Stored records

....

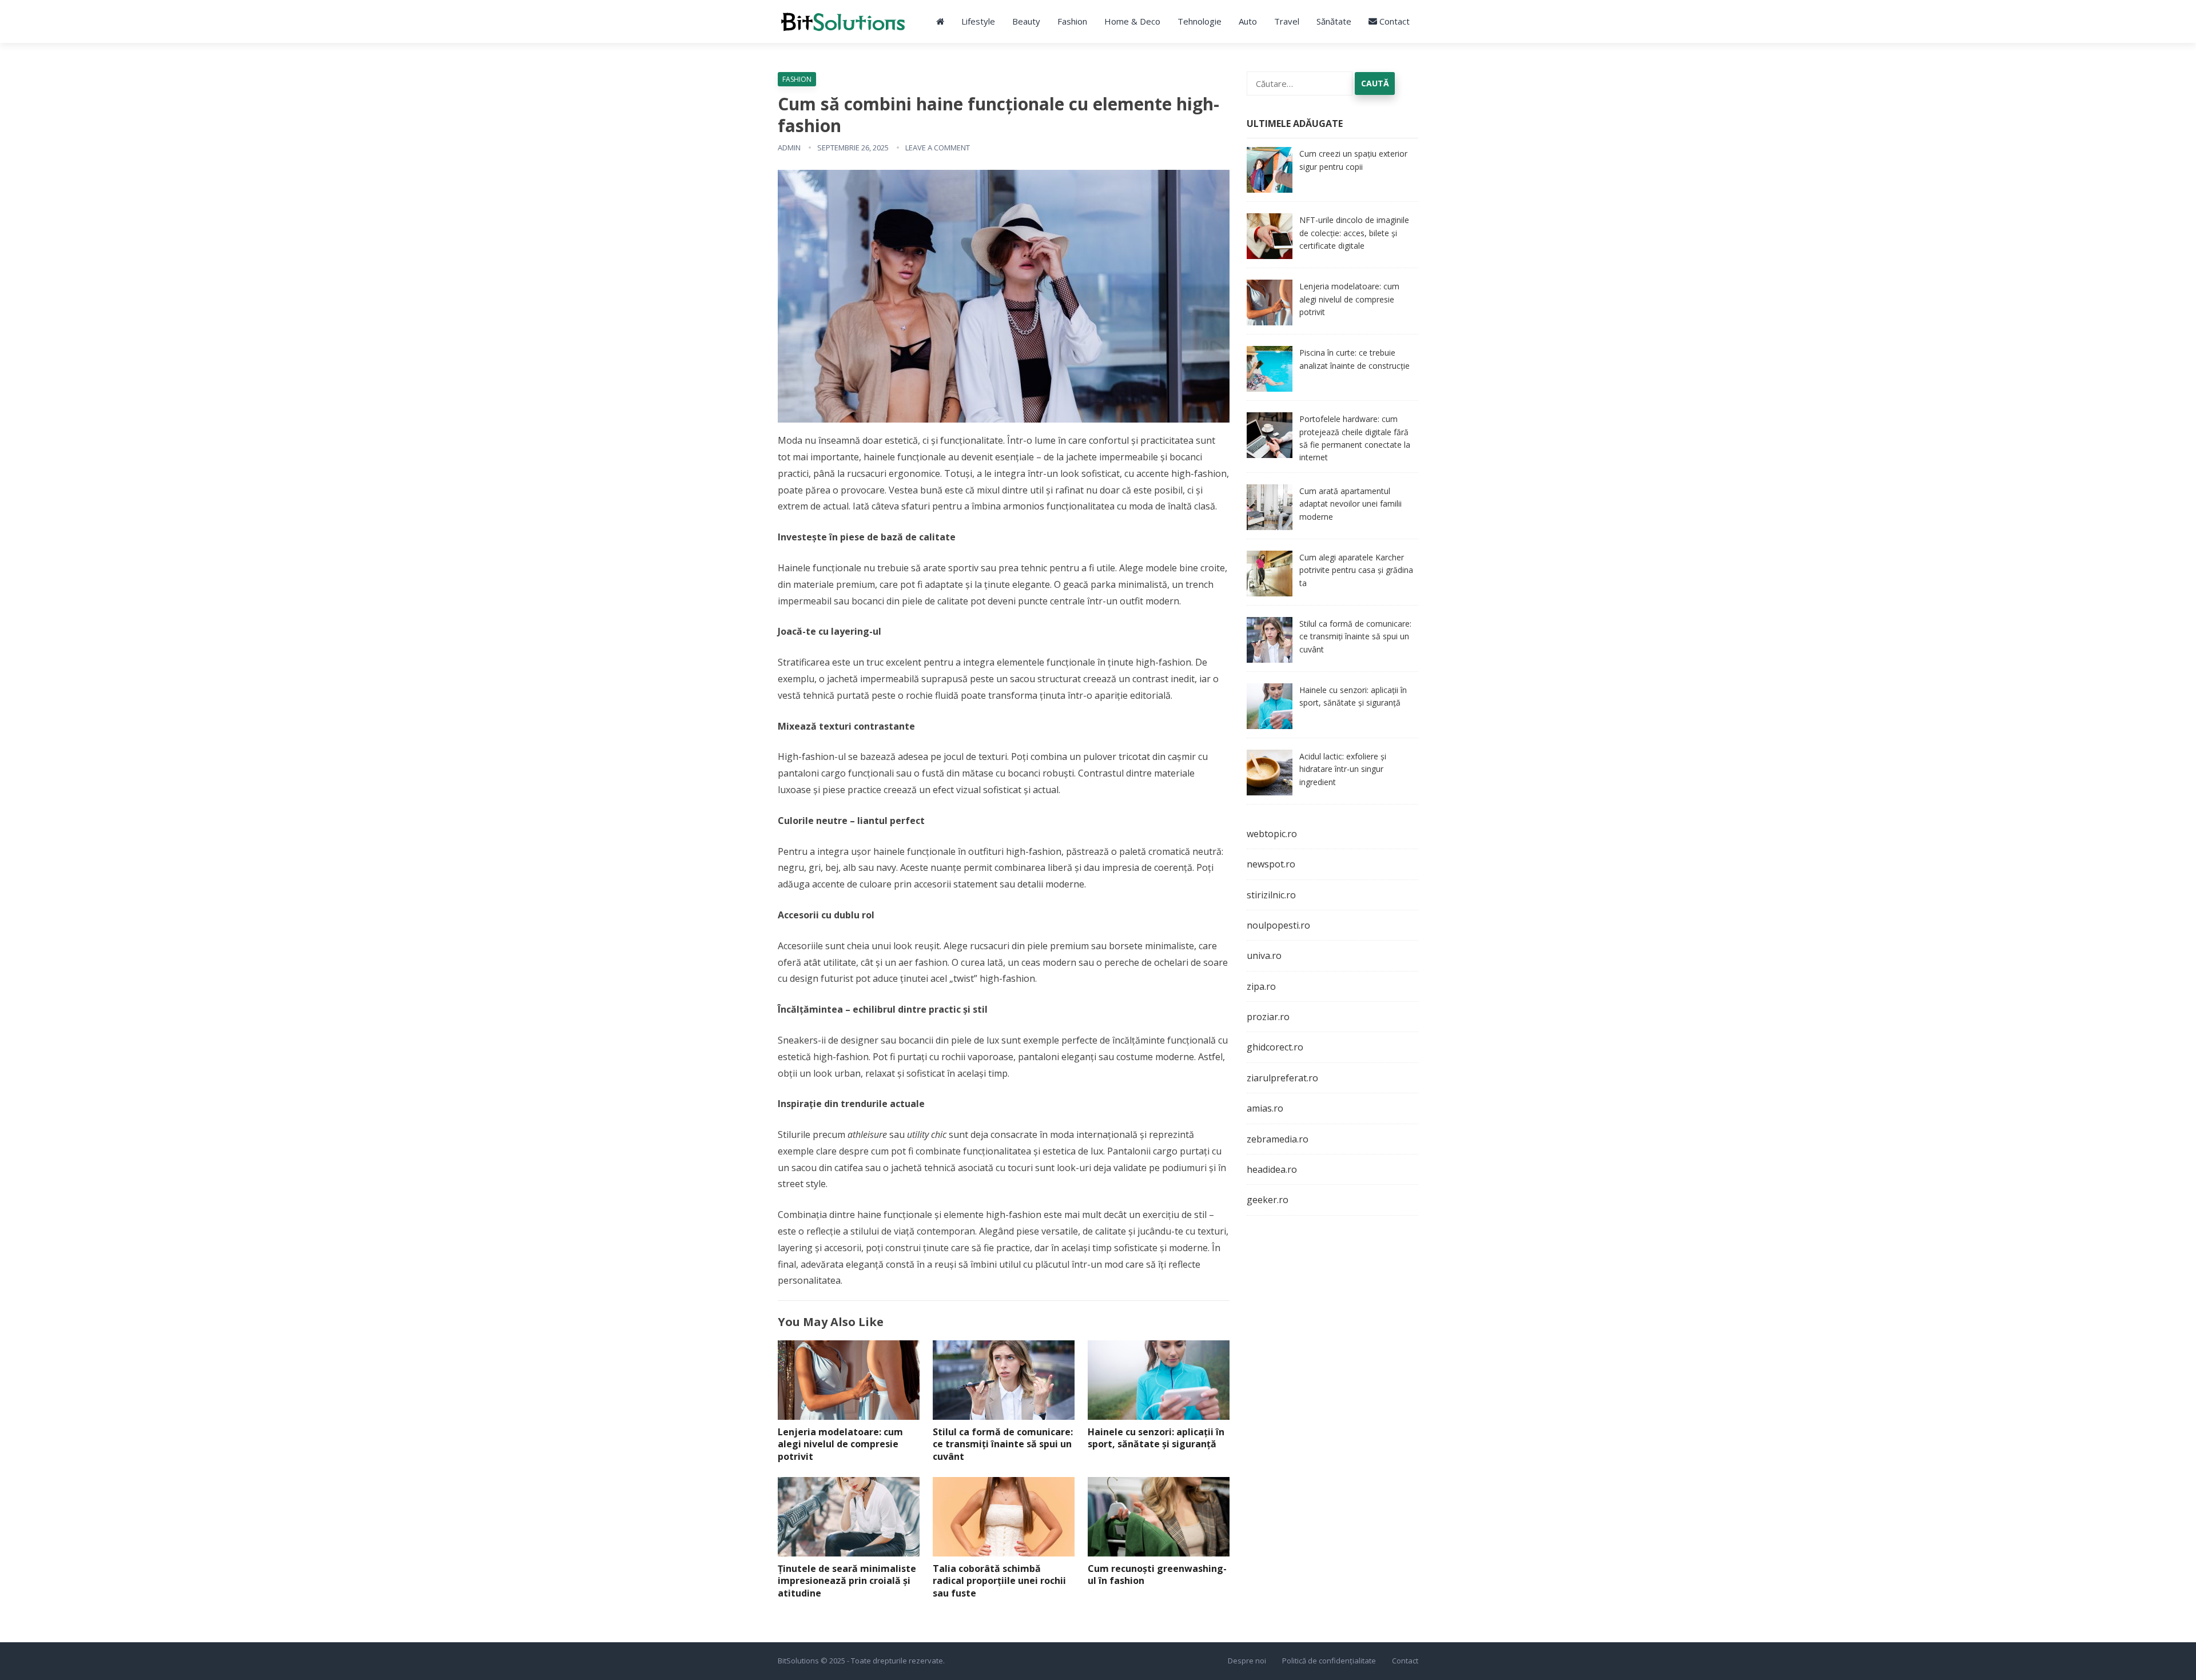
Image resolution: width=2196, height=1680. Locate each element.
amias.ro (1265, 1108)
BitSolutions (798, 1660)
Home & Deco (1132, 21)
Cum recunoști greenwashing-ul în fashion (1157, 1574)
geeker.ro (1267, 1199)
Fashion (1072, 21)
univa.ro (1264, 955)
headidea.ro (1272, 1169)
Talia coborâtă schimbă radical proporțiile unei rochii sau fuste (999, 1580)
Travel (1286, 21)
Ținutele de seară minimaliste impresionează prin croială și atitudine (847, 1580)
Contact (1393, 21)
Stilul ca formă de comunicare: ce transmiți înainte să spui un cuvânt (1003, 1444)
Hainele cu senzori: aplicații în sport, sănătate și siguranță (1156, 1438)
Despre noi (1247, 1660)
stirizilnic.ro (1271, 895)
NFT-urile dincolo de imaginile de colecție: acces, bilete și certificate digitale (1354, 232)
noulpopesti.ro (1278, 925)
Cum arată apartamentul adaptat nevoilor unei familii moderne (1350, 503)
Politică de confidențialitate (1329, 1660)
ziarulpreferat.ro (1282, 1078)
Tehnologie (1199, 21)
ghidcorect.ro (1275, 1047)
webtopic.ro (1272, 833)
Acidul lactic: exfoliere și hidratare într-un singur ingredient (1342, 769)
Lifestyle (978, 21)
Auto (1248, 21)
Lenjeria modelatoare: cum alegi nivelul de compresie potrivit (840, 1444)
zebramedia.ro (1277, 1139)
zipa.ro (1261, 986)
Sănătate (1333, 21)
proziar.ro (1268, 1016)
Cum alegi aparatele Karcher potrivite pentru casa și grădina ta (1356, 570)
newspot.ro (1271, 864)
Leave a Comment (937, 147)
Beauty (1026, 21)
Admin (789, 147)
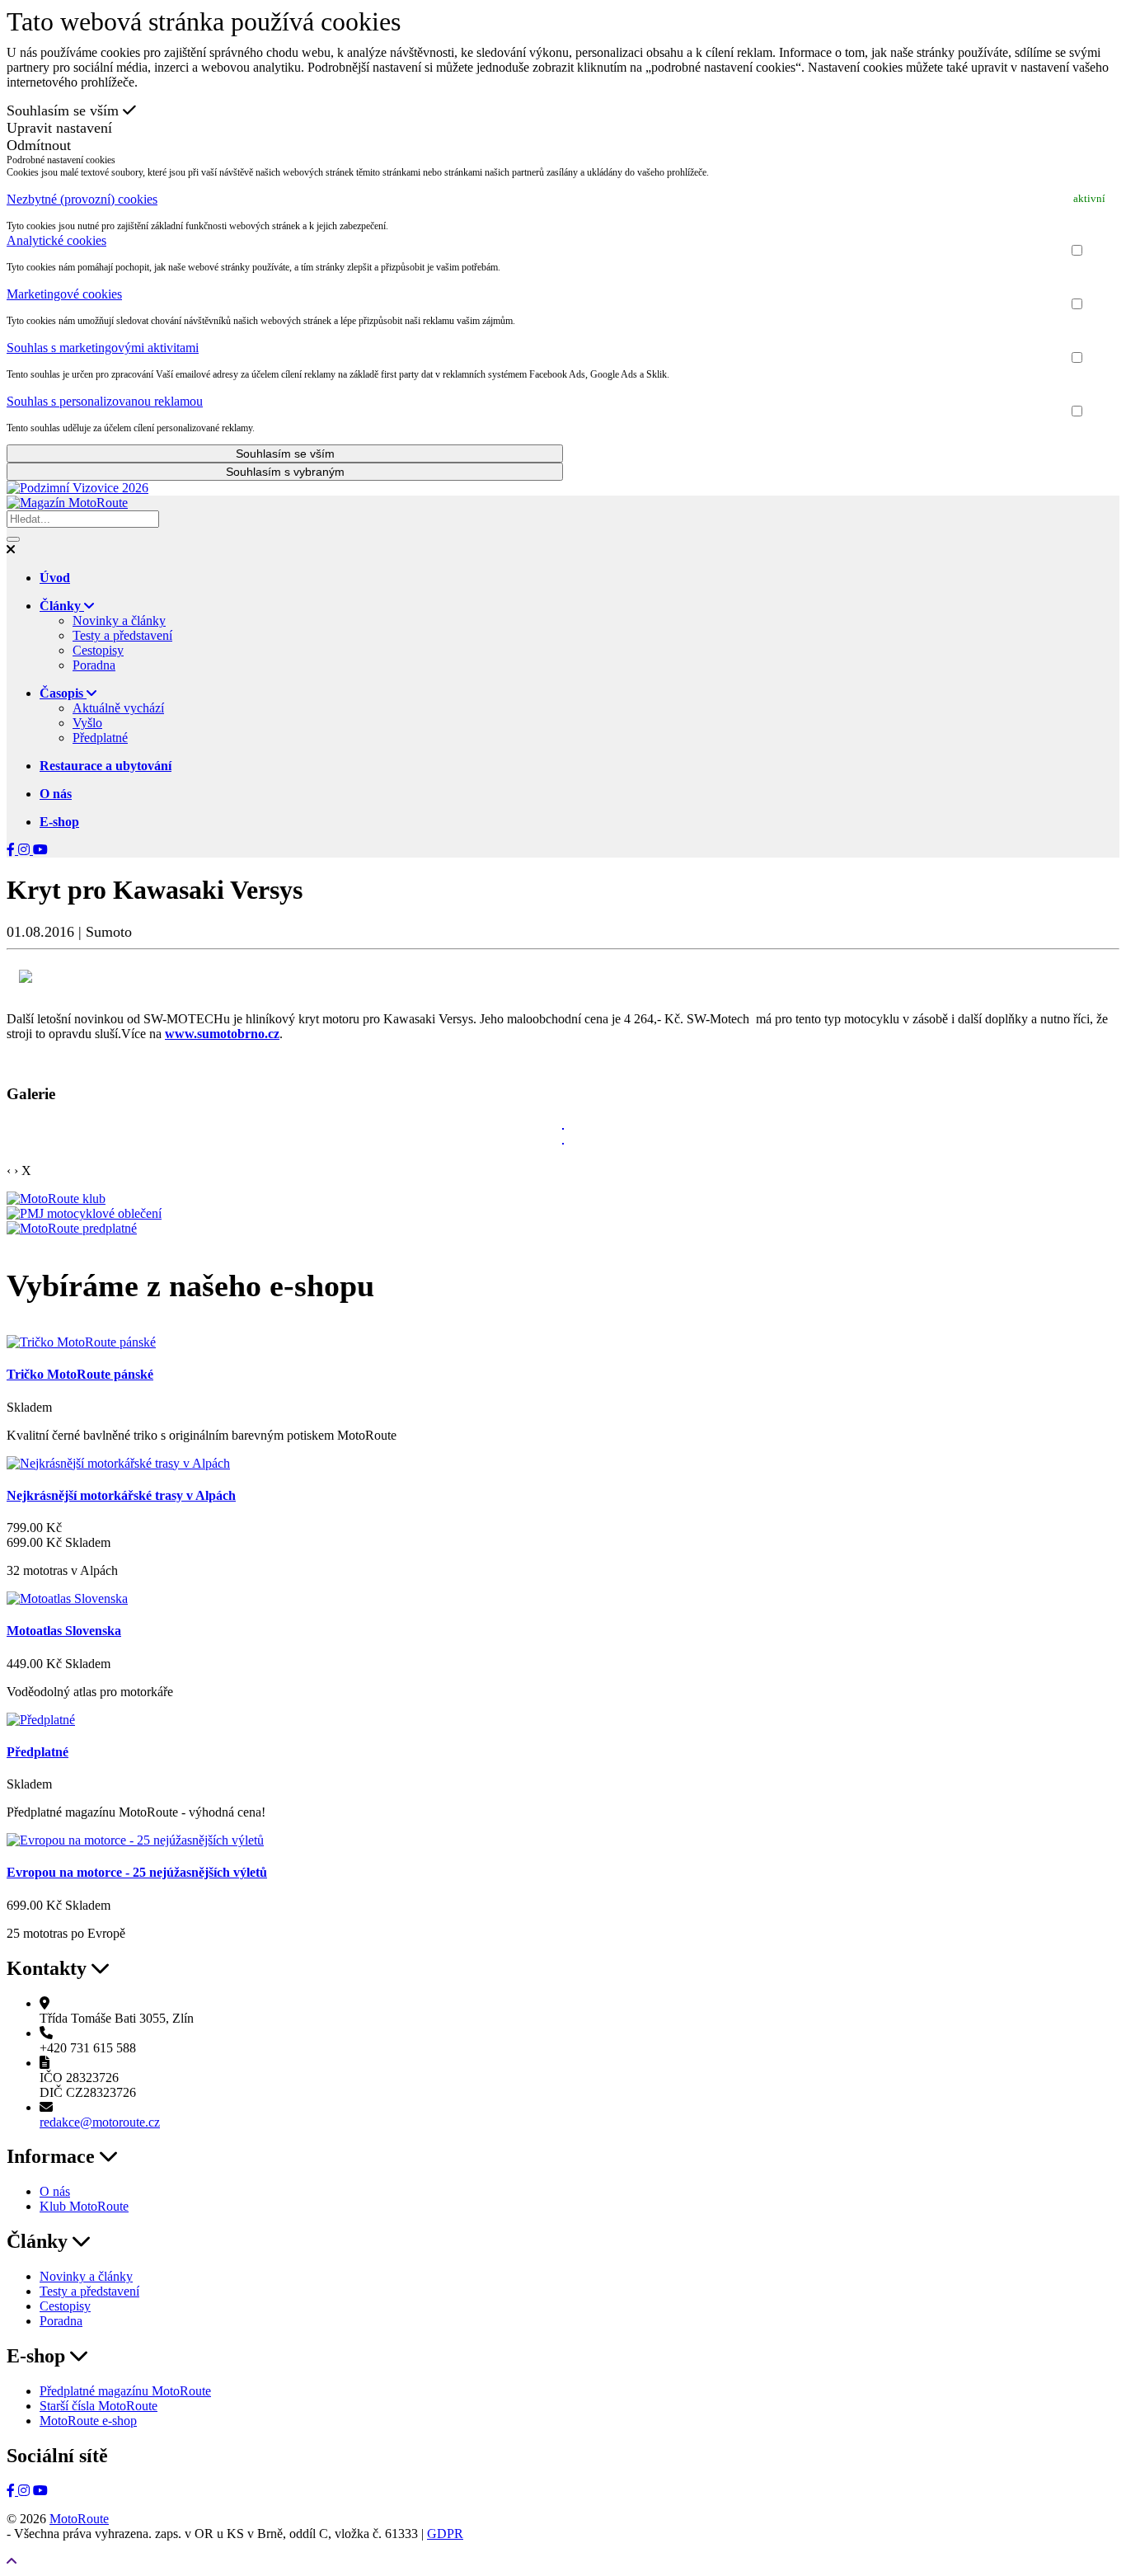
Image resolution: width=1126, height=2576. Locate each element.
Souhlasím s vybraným (285, 471)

....

WHAT TO PRODUCE: Exactly the lines above from the one with "Despre noi (1247, 1660)" to the one with "Admin (789, 147)", both included, are to be quoted; leave the rest out.

SOLUTION FOR THIS TASK:
Despre noi (1247, 1660)
stirizilnic.ro (1271, 895)
NFT-urile dincolo de imaginile de colecție: acces, bilete și certificate digitale (1354, 232)
noulpopesti.ro (1278, 925)
Cum arată apartamentul adaptat nevoilor unei familii moderne (1350, 503)
Politică de confidențialitate (1329, 1660)
ziarulpreferat.ro (1282, 1078)
Tehnologie (1199, 21)
ghidcorect.ro (1275, 1047)
webtopic.ro (1272, 833)
Acidul lactic: exfoliere și hidratare într-un singur ingredient (1342, 769)
Lifestyle (978, 21)
Auto (1248, 21)
Lenjeria modelatoare: cum alegi nivelul de compresie potrivit (840, 1444)
zebramedia.ro (1277, 1139)
zipa.ro (1261, 986)
Sănătate (1333, 21)
proziar.ro (1268, 1016)
Cum alegi aparatele Karcher potrivite pentru casa și grădina ta (1356, 570)
newspot.ro (1271, 864)
Leave a Comment (937, 147)
Beauty (1026, 21)
Admin (789, 147)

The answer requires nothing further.